L’agriculture urbaine devient aujourd’hui un fort enjeu de politiques publiques locales et plusieurs collectivités s’y intéressent et l’encouragent à plusieurs titres (développement économique, dimension sociale et pédagogique, biodiversité etc.).  Ils font cependant face à des conflits d’usage en ce qui concerne le foncier et aux difficultés de trouver des business-models stables.


Une économie circulaire pour un rééquilibrage des flux entre les villes et les milieux ruraux


L’économie circulaire appliquée aux circuits agroalimentaires vise également à boucler les cycles de la matière organique pour assurer leur valorisation et le maintien de la qualité des sols. Dans le contexte urbain, cela signifie que les nutriments doivent être capturés dans les biodéchets et les eaux usées et transformés pour être recyclés/valorisés dans les sols, sous forme d'engrais organiques.

Actuellement, les principaux nutriments (phosphore et azote) ne sont pas suffisamment valorisés.
Parmi l'UE-27, 70% du phosphore dans les boues d'épuration et les déchets solides biodégradables ne sont pas récupérés. Comme souligné par Sabine Barles dans Le métabolisme de Paris et de la région Île-de-France, entre 1900 et 2000, le taux de recyclage de l'azote dérivé de la nourriture à Paris a chuté de 40% à 5%  

La récupération des nutriments après consommation des produits, couplée à des pratiques agricoles régénératrices, réduirait la nécessité d'apporter des nutriments provenant de sources non renouvelables, comme les engrais minéraux.


Des opportunités de captation de valeur


En France, les déchets organiques constituent environ le tiers des ordures ménagères résiduelles, et sont également présents dans les eaux usées.
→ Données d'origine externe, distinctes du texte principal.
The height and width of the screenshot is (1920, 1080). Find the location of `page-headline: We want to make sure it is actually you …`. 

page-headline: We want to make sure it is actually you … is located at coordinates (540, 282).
Dans une vision d’économie circulaire, le biodéchet ne devrait plus être considéré comme un déchet mais comme une ressource à part entière qu’il faut valoriser.
Encore trop souvent incinérés (alors qu’ils sont constitués à 80% d’eu) ou enfouis, les déchets organiques sont considérés comme un problème coûteux en termes économiques et environnementaux. L'économie circulaire met en évidence des opportunités de captation de valeur de biodéchets, sous la forme d'énergie (biogaz), et de valorisation matière (alimentation animale, amendements des sols, etc.).

Ainsi, la valorisation énergétique via la méthanisation des déchets organiques peut compenser les coûts opérationnels, générer des sources des revenus, augmenter la part des énergies renouvelables dans le mix énergétique et réduire les émissions de GES.  Le compostage (industriel, collectif, individuel) permet de valoriser les biodéchets en enrichissant les sols. La collecte à la source est nécessaire pour pouvoir valoriser ces déchets avec la plus haute valeur ajoutée possible, et assurer que la matière qui retourne au sol est de qualité.

La loi de transition énergétique prévoit que d’ici à 2025 tous les particuliers devront bénéficier d’une offre de tri à la source des biodéchets. La feuille de route pour l’économie circulaire publiée le 23 avril 2018, réaffirme cet objectif.

Toutefois, il reste encore à trouver les bons modèles opérationnels et financiers de mise en œuvre de cette filière et de distribution de valeur entre les acteurs concernés (en particuliers collectivités, agriculteurs, et acteurs du recyclage de la matière organique).